** start of Excerpted data **

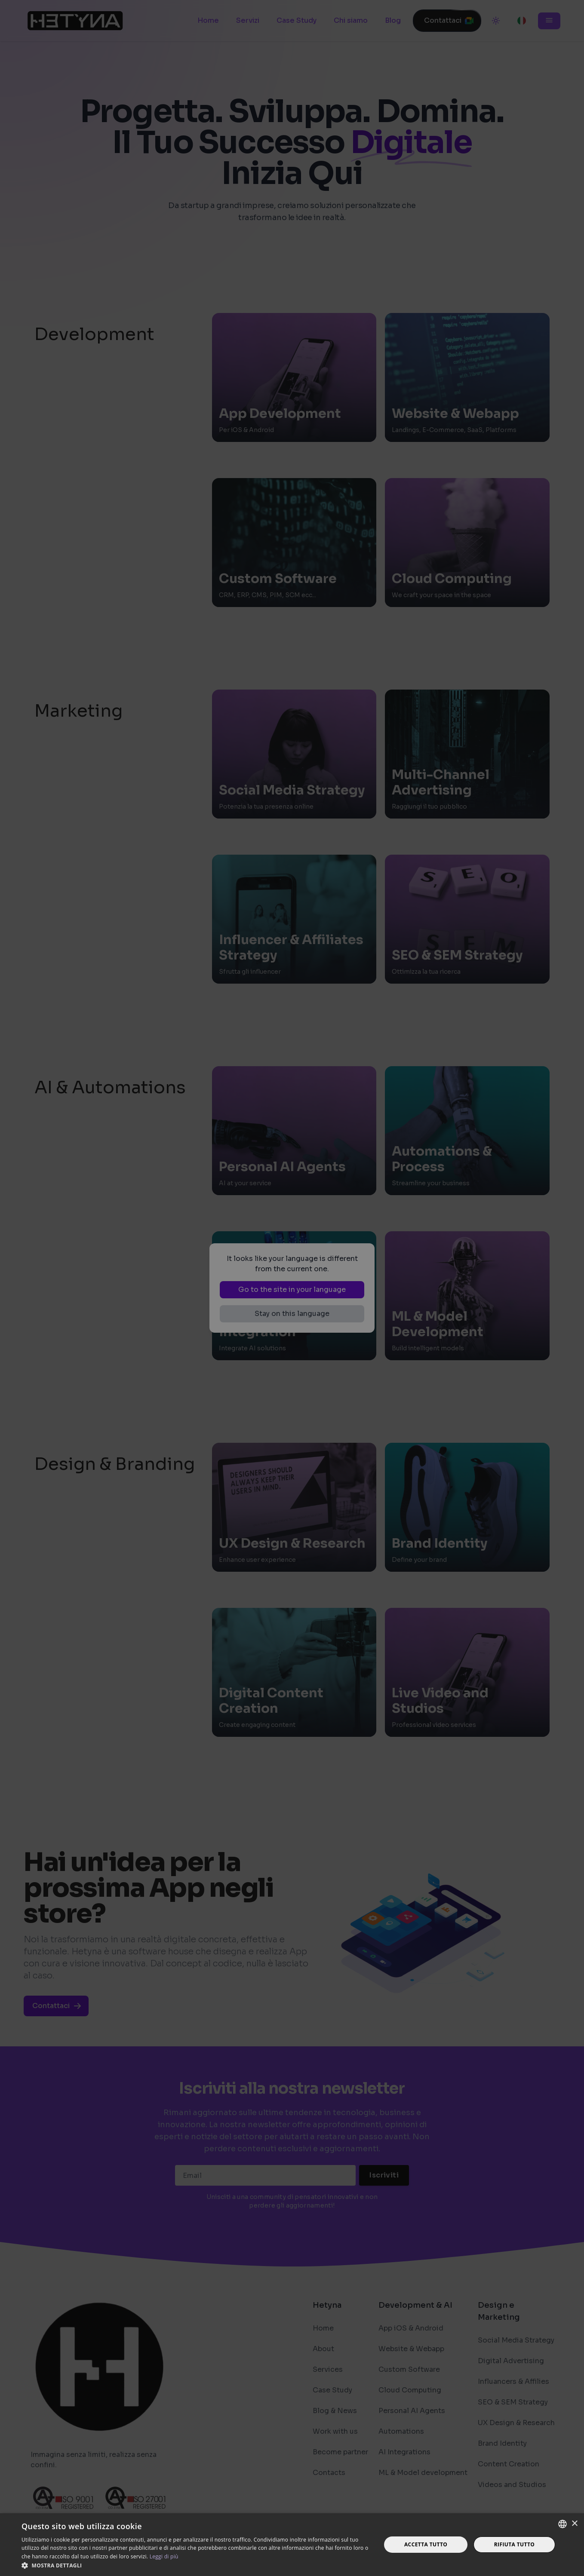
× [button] (574, 2524)
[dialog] (292, 1288)
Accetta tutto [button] (425, 2544)
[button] (196, 2565)
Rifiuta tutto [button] (514, 2544)
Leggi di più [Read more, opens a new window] (164, 2556)
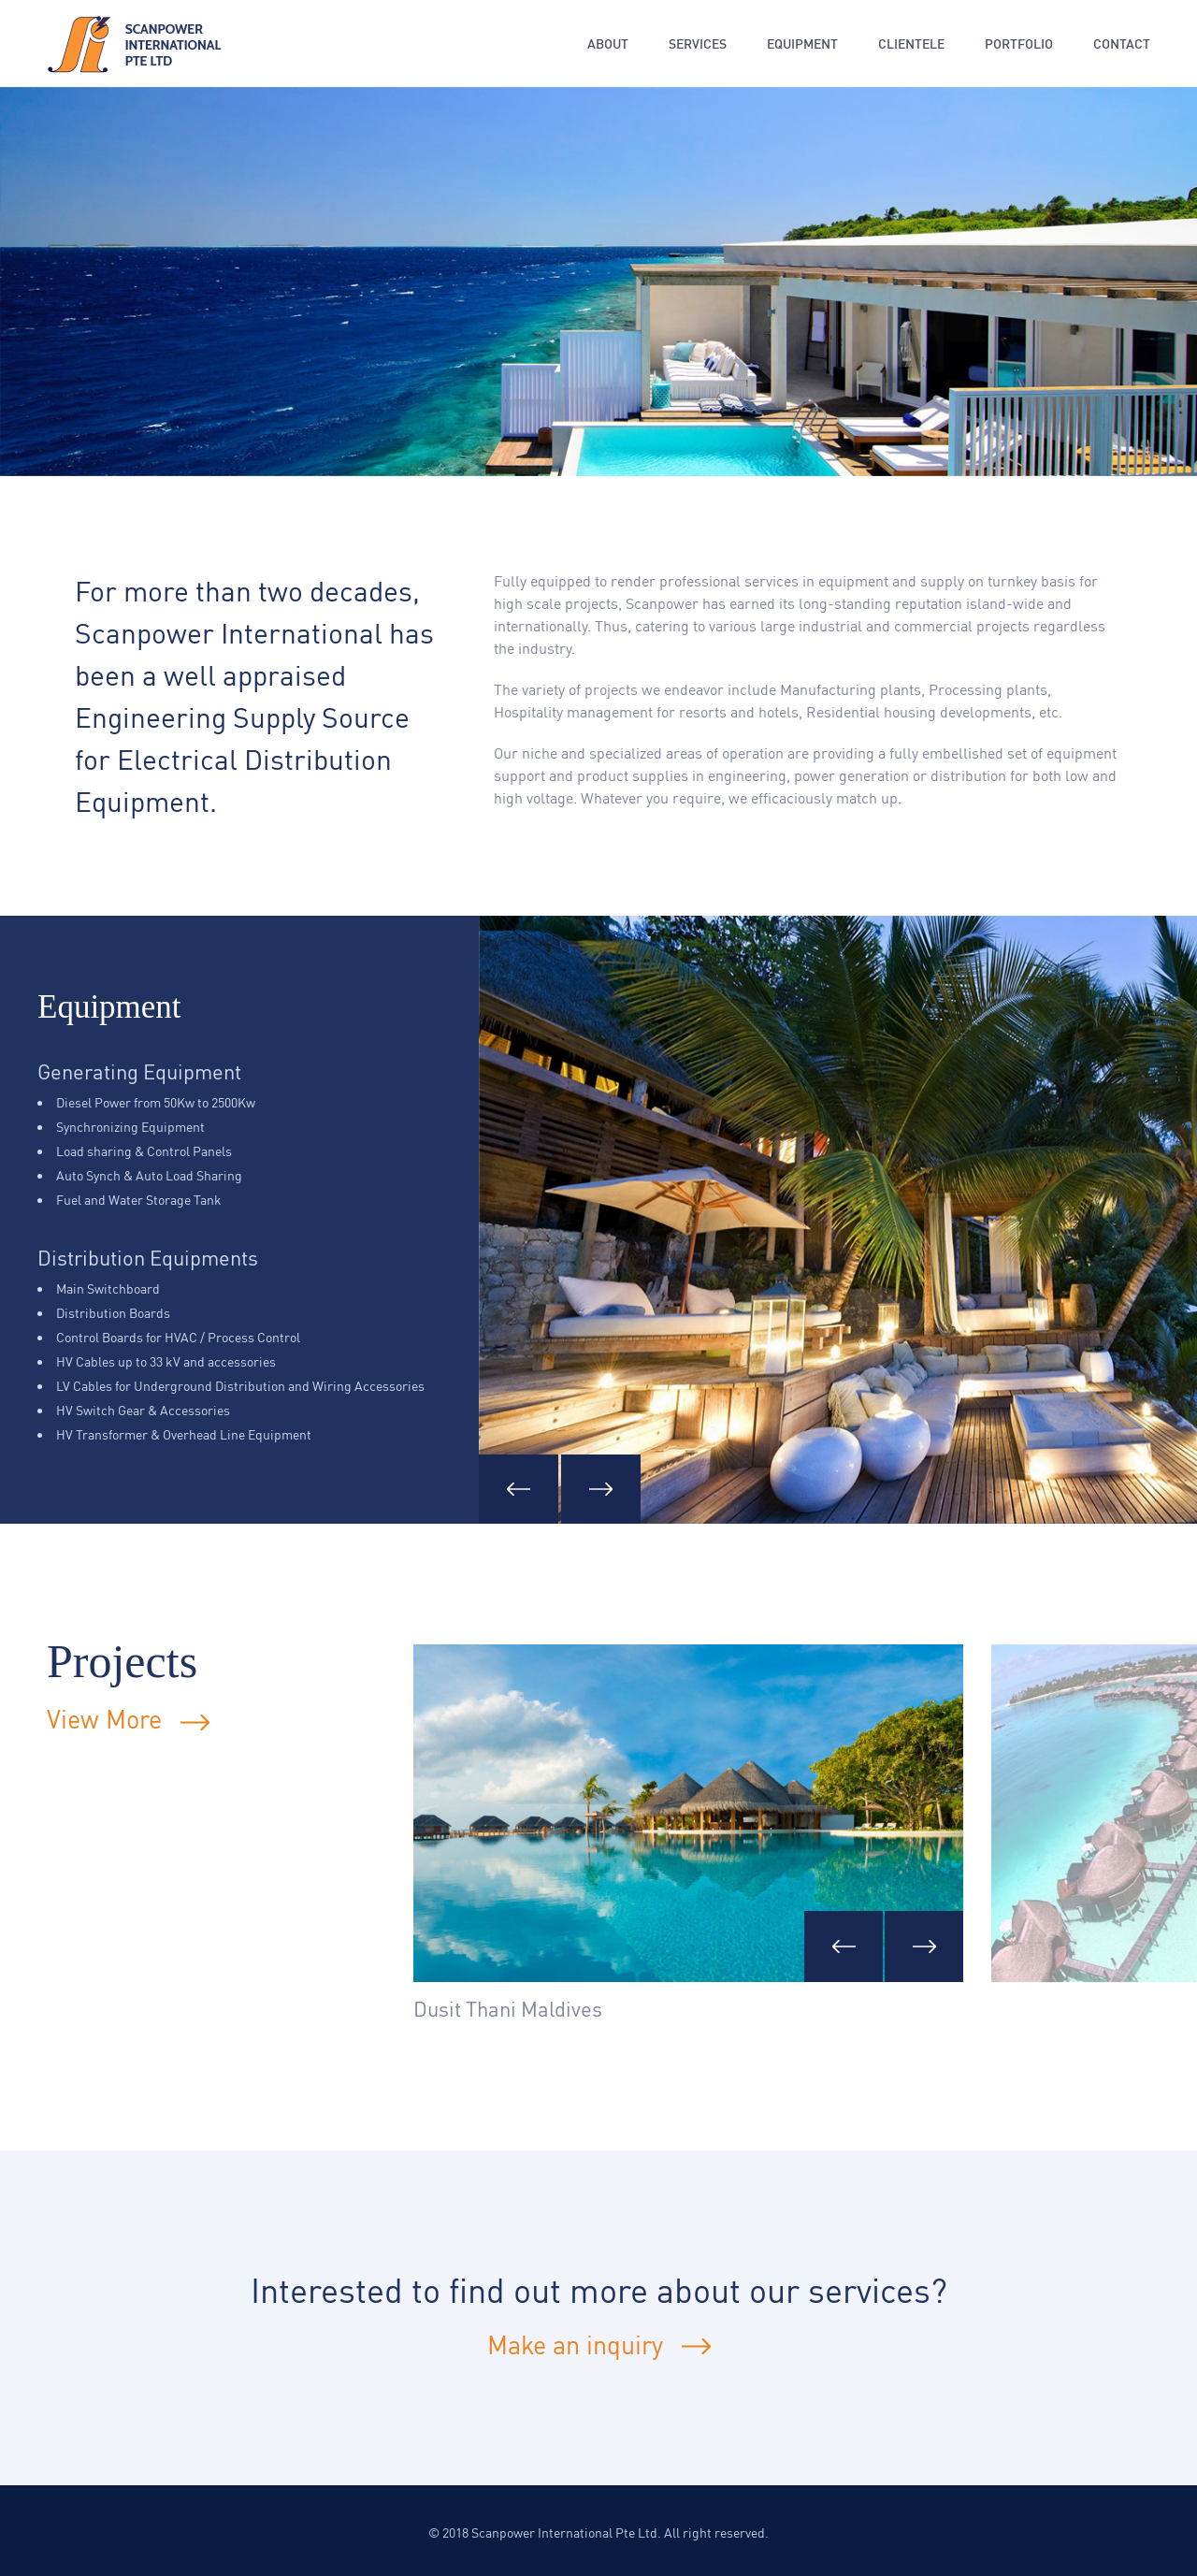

** end of Excerpted data **

__Set exercise__: Write out the lines of all the records above exactly as they appear, leaving out the pictures.

__Solution for this problem__:
× [button] (574, 2524)
[dialog] (292, 1288)
Accetta tutto [button] (425, 2544)
[button] (196, 2565)
Rifiuta tutto [button] (514, 2544)
Leggi di più [Read more, opens a new window] (164, 2556)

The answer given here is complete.